- [WHAT YOU WILL DO]: Nothing but the entries, copied exactly, should appear in the response.

- [EXCERPTED DATA]:
((

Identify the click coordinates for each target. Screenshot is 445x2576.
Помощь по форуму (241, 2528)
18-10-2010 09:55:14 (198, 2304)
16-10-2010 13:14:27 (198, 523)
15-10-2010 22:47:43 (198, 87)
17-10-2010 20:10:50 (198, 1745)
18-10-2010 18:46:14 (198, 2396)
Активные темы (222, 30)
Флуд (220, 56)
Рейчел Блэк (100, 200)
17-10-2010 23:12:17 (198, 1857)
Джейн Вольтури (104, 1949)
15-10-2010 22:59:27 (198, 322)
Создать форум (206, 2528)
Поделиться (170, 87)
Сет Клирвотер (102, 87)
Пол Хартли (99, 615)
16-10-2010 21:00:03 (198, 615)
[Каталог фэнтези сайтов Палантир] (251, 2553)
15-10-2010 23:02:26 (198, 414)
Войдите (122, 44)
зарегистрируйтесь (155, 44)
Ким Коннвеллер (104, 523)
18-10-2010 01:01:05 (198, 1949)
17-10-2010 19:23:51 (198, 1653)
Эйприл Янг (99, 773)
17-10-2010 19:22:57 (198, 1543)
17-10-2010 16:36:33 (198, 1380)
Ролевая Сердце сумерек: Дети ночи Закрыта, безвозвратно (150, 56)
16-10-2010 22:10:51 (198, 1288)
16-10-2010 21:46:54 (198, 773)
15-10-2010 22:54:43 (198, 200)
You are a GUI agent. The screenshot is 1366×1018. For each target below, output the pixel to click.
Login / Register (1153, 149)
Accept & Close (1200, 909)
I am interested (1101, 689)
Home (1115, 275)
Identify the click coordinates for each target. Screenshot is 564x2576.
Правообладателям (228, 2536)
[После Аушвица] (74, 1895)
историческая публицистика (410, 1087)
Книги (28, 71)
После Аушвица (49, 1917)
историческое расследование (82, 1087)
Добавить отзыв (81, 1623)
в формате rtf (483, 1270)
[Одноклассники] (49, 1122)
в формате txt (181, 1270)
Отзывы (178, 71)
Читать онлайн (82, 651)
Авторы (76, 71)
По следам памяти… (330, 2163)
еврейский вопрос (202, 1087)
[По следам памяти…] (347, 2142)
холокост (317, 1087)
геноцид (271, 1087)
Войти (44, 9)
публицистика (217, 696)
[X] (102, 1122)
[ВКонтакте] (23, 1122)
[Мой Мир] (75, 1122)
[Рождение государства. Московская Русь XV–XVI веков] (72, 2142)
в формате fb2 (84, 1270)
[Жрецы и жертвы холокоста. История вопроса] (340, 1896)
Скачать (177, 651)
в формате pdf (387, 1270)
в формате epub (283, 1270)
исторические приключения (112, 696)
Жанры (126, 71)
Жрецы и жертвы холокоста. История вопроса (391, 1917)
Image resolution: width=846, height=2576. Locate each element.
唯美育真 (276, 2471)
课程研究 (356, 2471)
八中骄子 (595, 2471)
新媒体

))

- [ANSWER]:
Identify the click coordinates for each target. Screenshot is 445x2576.
Помощь по форуму (241, 2528)
18-10-2010 09:55:14 (198, 2304)
16-10-2010 13:14:27 (198, 523)
15-10-2010 22:47:43 (198, 87)
17-10-2010 20:10:50 (198, 1745)
18-10-2010 18:46:14 (198, 2396)
Активные темы (222, 30)
Флуд (220, 56)
Рейчел Блэк (100, 200)
17-10-2010 23:12:17 (198, 1857)
Джейн Вольтури (104, 1949)
15-10-2010 22:59:27 (198, 322)
Создать форум (206, 2528)
Поделиться (170, 87)
Сет Клирвотер (102, 87)
Пол Хартли (99, 615)
16-10-2010 21:00:03 (198, 615)
[Каталог фэнтези сайтов Палантир] (251, 2553)
15-10-2010 23:02:26 (198, 414)
Войдите (122, 44)
зарегистрируйтесь (155, 44)
Ким Коннвеллер (104, 523)
18-10-2010 01:01:05 (198, 1949)
17-10-2010 19:23:51 (198, 1653)
Эйприл Янг (99, 773)
17-10-2010 19:22:57 (198, 1543)
17-10-2010 16:36:33 (198, 1380)
Ролевая Сердце сумерек: Дети ночи Закрыта, безвозвратно (150, 56)
16-10-2010 22:10:51 (198, 1288)
16-10-2010 21:46:54 (198, 773)
15-10-2010 22:54:43 (198, 200)
You are a GUI agent. The screenshot is 1366×1018. For each target below, output the pixel to click.
Login / Register (1153, 149)
Accept & Close (1200, 909)
I am interested (1101, 689)
Home (1115, 275)
Identify the click coordinates for each target. Screenshot is 564x2576.
Правообладателям (228, 2536)
[После Аушвица] (74, 1895)
историческая публицистика (410, 1087)
Книги (28, 71)
После Аушвица (49, 1917)
историческое расследование (82, 1087)
Добавить отзыв (81, 1623)
в формате rtf (483, 1270)
[Одноклассники] (49, 1122)
в формате txt (181, 1270)
Отзывы (178, 71)
Читать онлайн (82, 651)
Авторы (76, 71)
По следам памяти… (330, 2163)
еврейский вопрос (202, 1087)
[По следам памяти…] (347, 2142)
холокост (317, 1087)
геноцид (271, 1087)
Войти (44, 9)
публицистика (217, 696)
[X] (102, 1122)
[ВКонтакте] (23, 1122)
[Мой Мир] (75, 1122)
[Рождение государства. Московская Русь XV–XVI веков] (72, 2142)
в формате fb2 (84, 1270)
[Жрецы и жертвы холокоста. История вопроса] (340, 1896)
Скачать (177, 651)
в формате pdf (387, 1270)
в формате epub (283, 1270)
исторические приключения (112, 696)
Жанры (126, 71)
Жрецы и жертвы холокоста. История вопроса (391, 1917)
Image resolution: width=846, height=2576. Locate each element.
唯美育真 (276, 2471)
课程研究 (356, 2471)
八中骄子 (595, 2471)
新媒体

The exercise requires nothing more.